Socialists close ranks to defend Spain's solvency
European Commissioner Almunia calls for unity
European Competition Commissioner Joaquín Almunia has weighed into the war of words between the government and the main opposition Popular Party (PP) over Spain's economic state, calling for all combatants to serve the national interest.
"What we say, whether we occupy a post in government, opposition, Europe or the regions, has great importance in defending the interests of 40 million Spaniards," Almunia told Cadena Ser radio on Thursday. "We have to send a message that we know what we have to do, and that we will succeed."
Almunia's comments came after the PP press spokesman, Esteban González Pons, made disparaging remarks about Economy Minister Elena Salgado and suggested the government was lying about the state of its accounts. "Those who lie to Spaniards are not protecting Spain," González Pons said on Wednesday.
Spain is in the sights of international speculators as fear of contagion from the Irish crisis spreads across Iberia. The European Central Bank on Thursday hinted it believes a rescue package may be required for Spain, which saw its risk premium soar once again.
The PP fell upon a comment of Almunia's discourse in which the former leader of the Socialist Party said there are "doubts whether Spain can apply all the established pledges." Almunia also suggested "there may be something under the carpet that has not been put upon the table."
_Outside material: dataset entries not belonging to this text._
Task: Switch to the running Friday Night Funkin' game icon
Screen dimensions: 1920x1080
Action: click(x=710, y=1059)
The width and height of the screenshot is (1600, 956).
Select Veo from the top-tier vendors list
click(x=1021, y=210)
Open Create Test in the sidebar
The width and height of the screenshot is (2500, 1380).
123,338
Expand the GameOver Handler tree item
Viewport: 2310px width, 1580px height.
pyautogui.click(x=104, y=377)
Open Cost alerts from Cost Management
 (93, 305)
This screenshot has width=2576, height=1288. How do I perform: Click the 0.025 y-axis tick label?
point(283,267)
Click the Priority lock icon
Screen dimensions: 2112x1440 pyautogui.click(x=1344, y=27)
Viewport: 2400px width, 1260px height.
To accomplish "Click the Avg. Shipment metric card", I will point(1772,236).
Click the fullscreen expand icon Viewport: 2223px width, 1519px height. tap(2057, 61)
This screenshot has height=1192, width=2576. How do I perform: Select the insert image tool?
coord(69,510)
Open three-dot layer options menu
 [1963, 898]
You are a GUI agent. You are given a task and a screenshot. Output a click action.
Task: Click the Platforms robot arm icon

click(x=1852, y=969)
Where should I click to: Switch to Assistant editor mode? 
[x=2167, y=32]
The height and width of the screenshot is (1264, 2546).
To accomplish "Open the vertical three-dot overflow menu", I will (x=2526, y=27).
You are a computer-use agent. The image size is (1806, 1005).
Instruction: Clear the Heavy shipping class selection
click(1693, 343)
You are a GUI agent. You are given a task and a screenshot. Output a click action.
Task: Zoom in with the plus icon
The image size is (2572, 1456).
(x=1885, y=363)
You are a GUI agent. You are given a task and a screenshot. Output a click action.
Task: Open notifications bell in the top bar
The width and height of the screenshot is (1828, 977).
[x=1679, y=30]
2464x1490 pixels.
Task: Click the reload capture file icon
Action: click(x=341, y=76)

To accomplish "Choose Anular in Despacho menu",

"Spain doesn't have to end up like anybody else," the PP's economic chief, Cristóbal Montoro, said of his party's own proposals for economic reform. "Three years and we are where we are. This should prompt reflection over why [the government] has applied this economic policy." Elena Valenciano, a government spokesperson, accused the PP of having "all its spokespeople generating doubt about Spain's solvency. [PP leader] Mariano Rajoy is fueling speculation with his silence."